Lehrer: "So, you're considering returning Saddam Hussein to power?"
"Bush": "You know, that's the back up plan. Now is that our first choice? Of course not, that's why it's just a back up. Although I will say, if you're looking for a strong, decisive leader you could do a lot worse than Saddam Hussein. He ran the country for 30 years so he's got the experience. There'd be no on-the-job training with Saddam Hussein. He'd hit the ground running. Plus, he works hard. Puts in the long hours. Eats at his desk. Comes in weekends. And, unlike my opponent, once Saddam Hussein takes a position, you know, he sticks to it, he doesn't shift in the wind."
"Lehrer": "Senator, the president appears to be leveling a charge that he frequently repeats against you that you're a flip-flopper. How do you respond?"
"Kerry": "My opponent would like you to believe that I've changed my opinion on the war. The fact is I have one position, and one position only. Was Saddam a threat? Yes. I've said so since day 1. Was his regime dangerous to the security of the United States? Of course not. Did he deserve to be removed? You bet. Was it the right action to remove him from power? No way. Was he in possession of weapons of mass destruction? Absolutely. Did he possess these weapons? No he did not. And that has always been my position."
"Lehrer": "President Bush, you're response?"
"Bush": "You know, there he goes again, Jim. I don't know how you can win a war when you keep saying 'wrong war, wrong place, wrong time.'"
"Lehrer": "I don't think he said that."
"Bush": "Oh, I thought I heard him say that."
"Lehrer": "No sir, he did not. He said plenty of nonsensical things, any one of which you could very easily refute. But just now he did not say anything close to 'wrong war, wrong place, wrong time.'"
"Bush": "He didn't?"
"Lehrer": "With that, this debate comes to a close. Each candidate will now make a brief closing statement. Senator Kerry?"

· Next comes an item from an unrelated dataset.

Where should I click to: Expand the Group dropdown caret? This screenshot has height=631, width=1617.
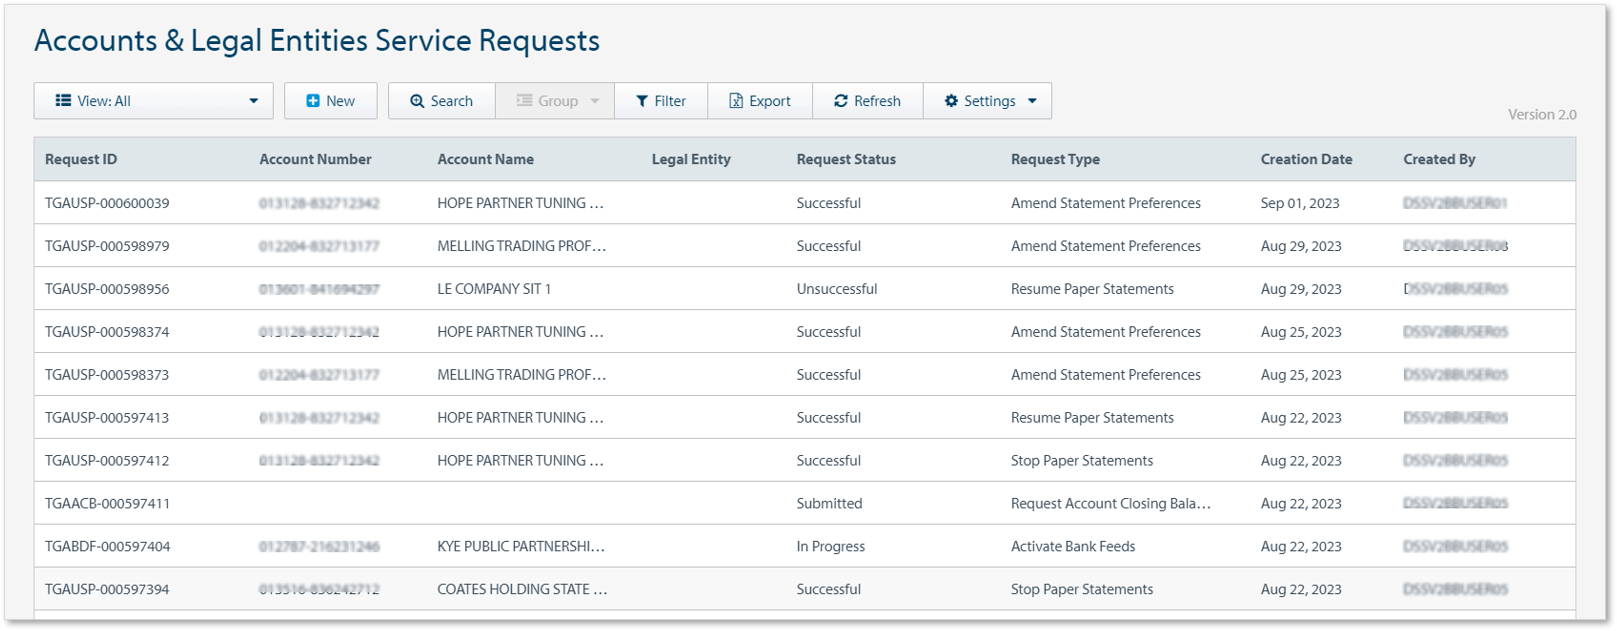[595, 101]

"Kerry": "You know, this president likes to talk about how I called Iraq the wrong war in the wrong place at the wrong time. That a few days later, how I said that anyone who doesn't think the world is a safer place without Saddam Hussein isn't fit to be commander in chief. But what he doesn't tell you is that when I denounce the war in Iraq, I was speaking to an anti-war group. And when I endorsed the war, I was addressing to a pro-war delegation from the UGA. The fact of the matter is, I have consistently supported the war in front of pro-war audiences, and condemned it when speaking to groups that oppose it. That is not flip-flopping, that is pandering, and Americans deserve a president who knows the difference! Thank you."

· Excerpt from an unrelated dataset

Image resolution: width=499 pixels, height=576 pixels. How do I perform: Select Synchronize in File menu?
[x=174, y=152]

"Lehrer": "President Bush?"
"Bush": "September 11 changed how America must look at the world. I wake up everyday and work hard, thinking about how to protect America. That's my job. And it's hard. It's hard work. Frankly, I don't know why my opponent even wants this job. Cause it's hard. A lot of people, working at meetings, it's hard work."
"Lehrer": "And with that, our debate comes to a close. Thank you. And live from New York, it's Saturday night"
I just posted about this yesterday. :) Yes, I totally agree with you. I couldn't believe how well that actor portrayed Kerry, and, like you said, Bush was made a caricature. They definitely made fun of the "style" of Bush and the "substance" of Kerry, which doesn't help Bush, but can only hurt Kerry.